LZN's Blog CodePlayer

Porting WRF v3.8.1 on Tianhe2

2018-04-01
LZN
   

帮JL移植wrf3.8.1到天河2号。首先调整环境变量。

if [ -f /etc/bashrc ]; then
        . /etc/bashrc
fi
# edited on Apr 1, 2018 for WRF
# User specific aliases and functions
#bug fix
source /WORK/app/osenv/ln1/set2.sh
export MODULEPATH=/WORK/app/modulefiles

#set COMMON input data path for CESM
#export COMMON_CESM_INPUT=/WORK/app/CESM_inputdata

#set Intel compiler and MPI
module load intel-compilers/13.0.0
module load MPI/Intel/MPICH/3.1-icc13
module load cmake/3.0.2

#set hdf5 and netcdf4 for WRF
module load hdf5/1.8.13/03-CF-13
module load netcdf/4.3.2/02-CF-13

#set jasper
export JASPER=/HOME/sio_goc017/WORKSPACE/jjl/soft/jasper-1.900.1
export JASPERLIB=$JASPER/lib
export JASPERINC=$JASPER/include

#set WRF
export WRFIO_NCD_LARGE_FILE_SUPPORT=1
export WRF_EM_CORE=1
export NETCDF4=0
export BUFR=1
export CRTM=1
export J="-j 12"
export MP_STACK_SIZE=4000000000
export OMP_STACKSIZE=4000000000
export KMP_STACKSIZE=4000000000
ulimit -s unlimited
ulimit -c unlimited

MPI_BUFFER_SIZE=128

注意在编译cumulus模块的地方大概要等待20分钟之久。
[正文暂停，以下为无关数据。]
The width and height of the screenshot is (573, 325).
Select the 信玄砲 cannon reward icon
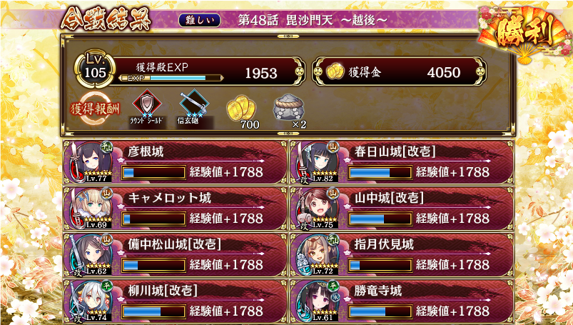(x=194, y=106)
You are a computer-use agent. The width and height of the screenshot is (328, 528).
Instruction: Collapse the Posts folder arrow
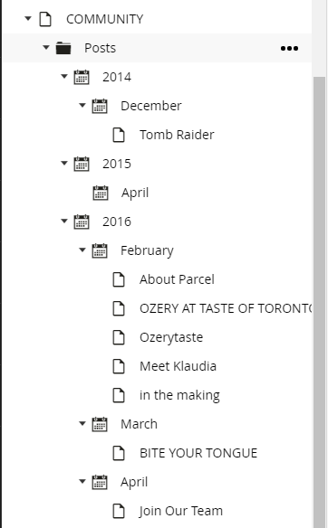(46, 48)
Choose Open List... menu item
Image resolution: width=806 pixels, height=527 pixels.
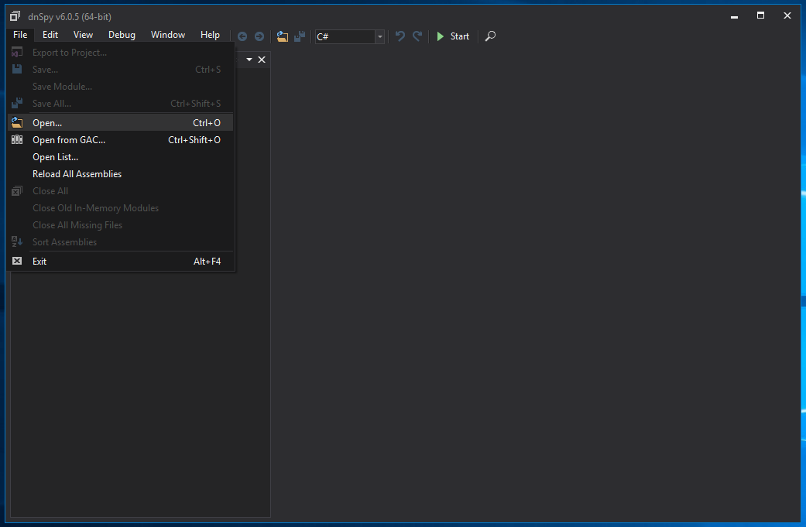[x=55, y=157]
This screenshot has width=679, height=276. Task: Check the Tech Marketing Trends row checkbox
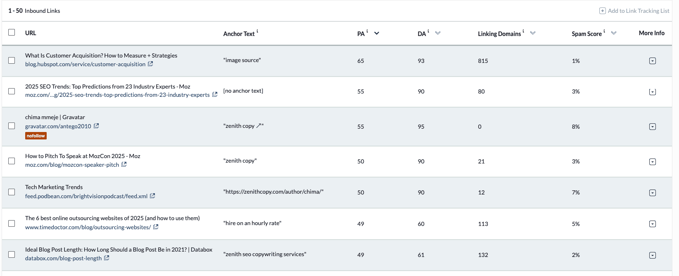point(12,192)
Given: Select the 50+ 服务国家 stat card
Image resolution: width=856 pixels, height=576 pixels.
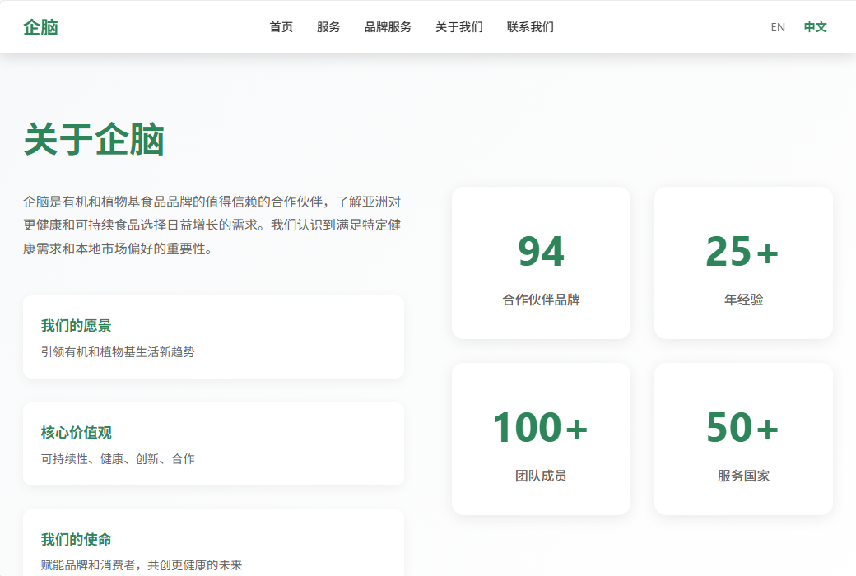Looking at the screenshot, I should pyautogui.click(x=743, y=439).
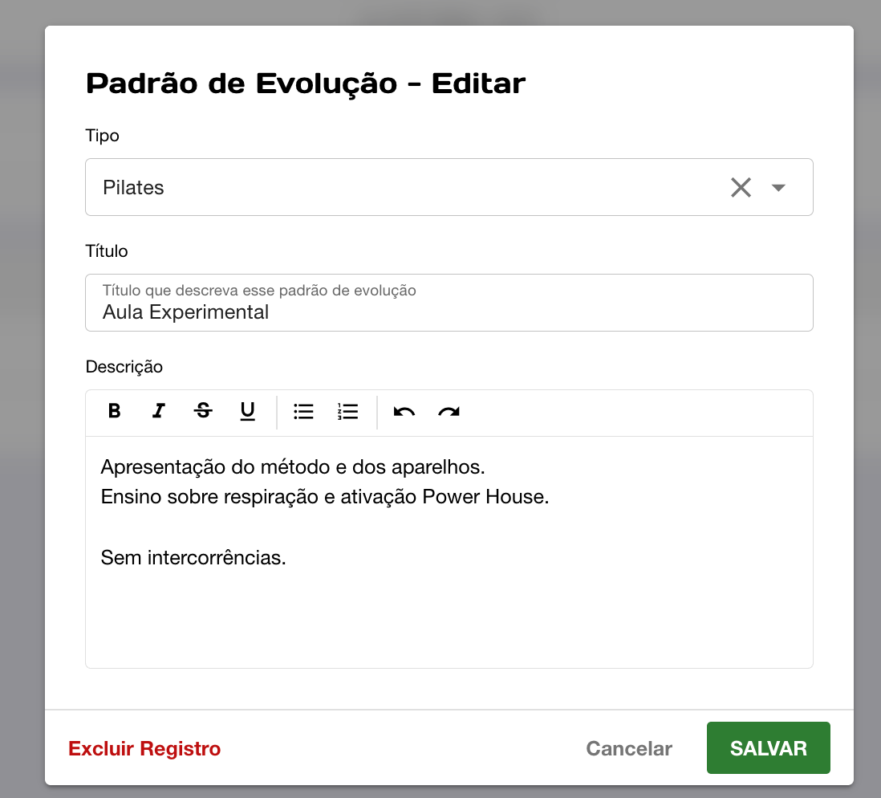This screenshot has width=881, height=798.
Task: Click the Pilates value in the Tipo field
Action: pyautogui.click(x=133, y=188)

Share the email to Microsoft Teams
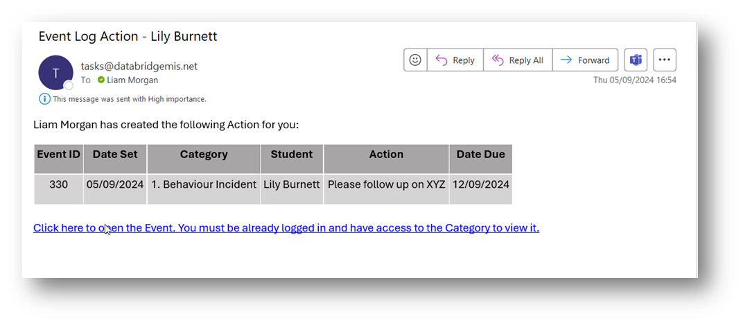tap(636, 60)
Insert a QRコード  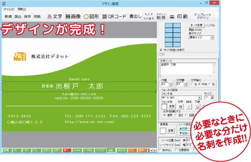(x=114, y=16)
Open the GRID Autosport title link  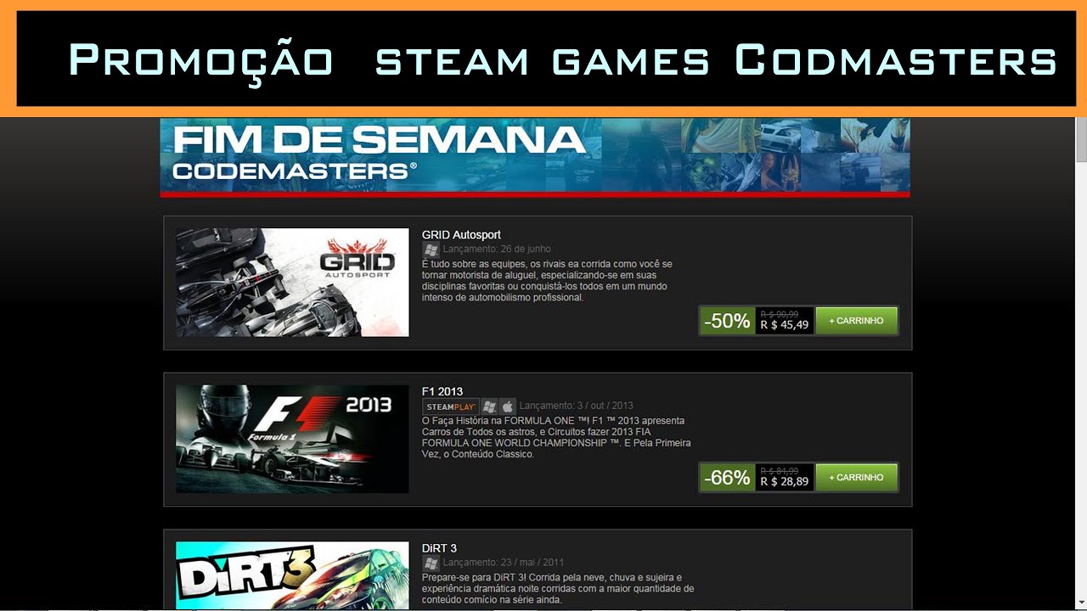tap(461, 234)
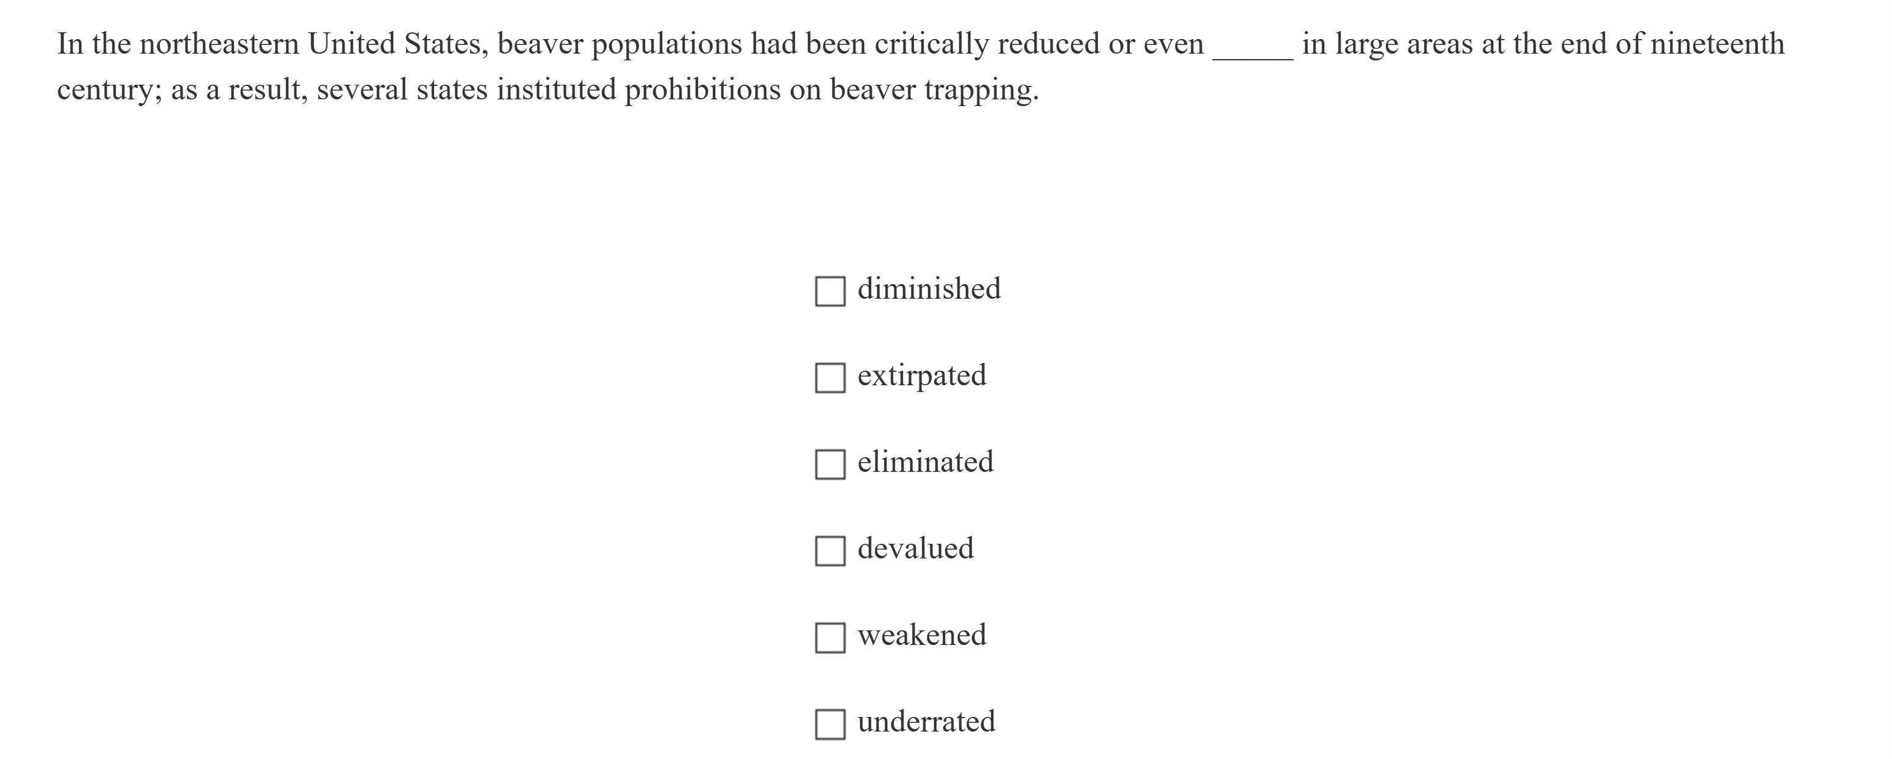Check the 'diminished' checkbox
Viewport: 1892px width, 759px height.
tap(830, 291)
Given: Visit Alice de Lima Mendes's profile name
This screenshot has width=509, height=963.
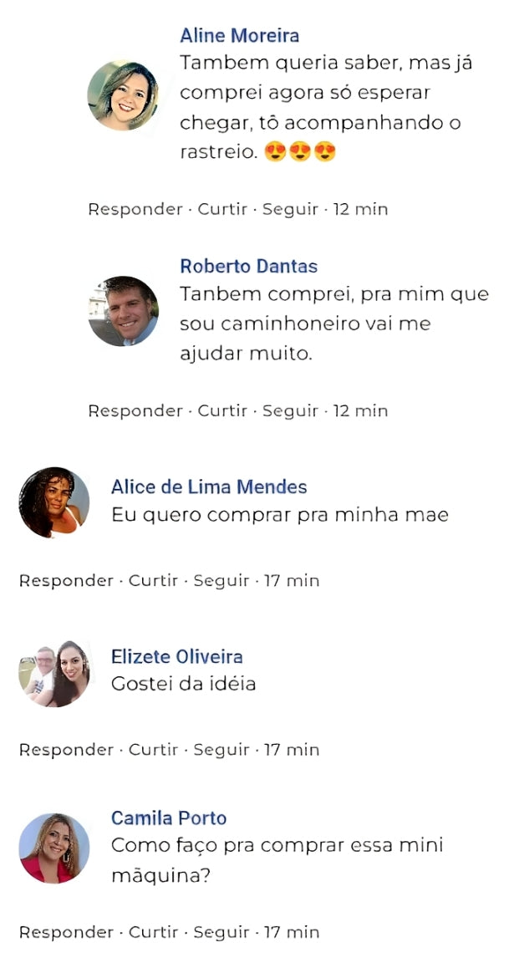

采用上述环境变量出错:

wrf.o: In function `MAIN__':
wrf.f90:(.text+0x1f): undefined reference to `__intel_new_feature_proc_init'
libwrflib.a(module_check_a_mundo.o): In function `module_check_a_mundo_mp_check_nml_consistency_':
module_check_a_mundo.f90:(.text+0x31fa): undefined reference to `__intel_ssse3_rep_memmove'
module_check_a_mundo.f90:(.text+0x35ea): undefined reference to `__intel_ssse3_rep_memmove'
libwrflib.a(module_mp_etanew.o): In function `module_mp_etanew_mp_etanewinit_':
module_mp_etanew.f90:(.text+0xacb0): undefined reference to `__intel_ssse3_rep_memmove'
libwrflib.a(module_mp_thompson.o): In function `module_mp_thompson_mp_table_ccnact_':
module_mp_thompson.f90:(.text+0x2ed74): undefined reference to `__intel_ssse3_rep_memmove'
libwrflib.a(module_ra_rrtm.o): In function `module_ra_rrtm_mp_rrtm_lookuptable_':
module_ra_rrtm.f90:(.text+0x256ea): undefined reference to `__intel_ssse3_rep_memmove'
libwrflib.a(module_ra_rrtmg_lw.o):module_ra_rrtmg_lw.f90:(.text+0x769bf): more undefined references to `__intel_ssse3_rep_memmove' follow
/WORK/sio_goc017/jjl/wrfdata/WRFV3/external/io_grib_share/libio_grib_share.a(io_grib_share.o): In function `transpose_grib_':
io_grib_share.f90:(.text+0x1ee4): undefined reference to `_intel_fast_memmove'
/WORK/sio_goc017/jjl/wrfdata/WRFV3/external/io_grib_share/libio_grib_share.a(io_grib_share.o): In function `transpose1d_grib_':
io_grib_share.f90:(.text+0x26f5): undefined reference to `_intel_fast_memmove'
io_grib_share.f90:(.text+0x29e3): undefined reference to `_intel_fast_memmove'
0.57user 4.84system 0:08.12elapsed 66%CPU (0avgtext+0avgdata 487696maxresident)k
12392inputs+102200outputs (47major+183178minor)pagefaults 0swaps
make[1]: [em_wrf] Error 1 (ignored)

Google以下,发现intel官网的trouble shooting page 以下内容:

I believe the message may be caused by mixing objects built with different compiler versions. The __intel_new_feature_proc_init entry point is only in recent compiler libraries; if you have code built with a recent compiler, but are linking to older run-time libraries, you might encounter such a problem.

有道理,可能是之前编译的模块没有删掉。执行

$./clean -a

再次测试一下.出现难以理解的错误:

nup_em.f90(68): error #7002: Error in opening the compiled module file.  Check INCLUDE paths.   [MODULE_INITIALIZE_REAL]
   USE module_initialize_real, only : wrfu_initialize
   -------^
   real_em.f90(12): error #7002: Error in opening the compiled module file.  Check INCLUDE paths.   [MODULE_INITIALIZE_REAL]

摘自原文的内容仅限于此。